Charles Murta, Geólogo da Coordenadoria Municipal de Proteção e Defesa Civil (Compdec) de Ouro Preto

Depois de Fundão

“O SIGBM começou em 2017, depois de Fundão, porque nós verificamos que teríamos de repensar o modelo de segurança. Até o rompimento de novembro de 2015, nós fazíamos inspeções anuais. O sistema nos apresenta por ordem [ranqueamento] quais são as barragens mais perigosas, olhamos e, a partir disso, mandamos nossa equipe a campo. Como temos poucos funcionários - somos em torno de 34 para quase 800 barragens de mineração -, baseamos nossas visitas pelo ranqueamento no SIGBM.”

Paulo Santana, Ouvidor da Agência Nacional de Mineração (ANM)

“A ANM vai até a barragem para ver se a Lei nº 12.334, de 2010, que estabelece a Política Nacional de Segurança de Barragens (PNSB), está sendo cumprida. A Defesa Civil, assim como a ANM, não fiscaliza a estabilidade das barragens. Nós, defensores civis, atuamos no preparo, proteção e defesa da população por meio de ações de conscientização e emergência.”

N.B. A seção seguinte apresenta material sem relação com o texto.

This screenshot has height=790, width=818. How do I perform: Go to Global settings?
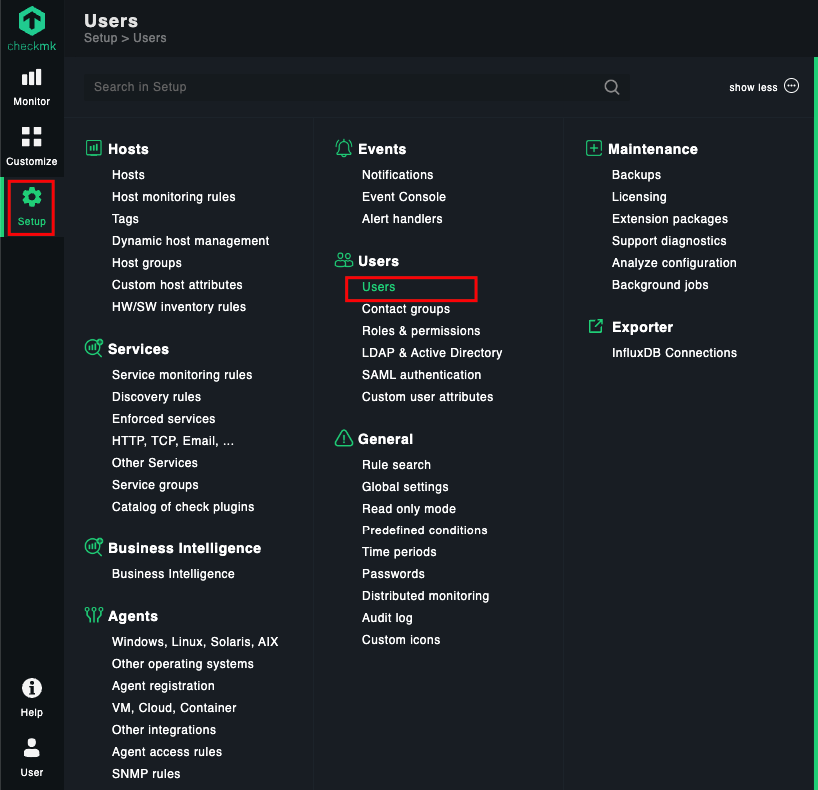click(405, 487)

Charles Murta, Geólogo da Coordenadoria Municipal de Proteção e Defesa Civil (Compdec) de Ouro Preto

“Esse processo precisa ser completamente alterado, não pode continuar como está. Todas as barragens de rejeitos, que são por volta de 300, devem ser descomissionadas porque todas representam risco. O risco não está apenas naquelas com alteamento a montante, essas possuem risco maior, mas todas têm de ser descomissionadas. Ao meu ver, isso deve ser feito do maior potencial de dano para o menor.”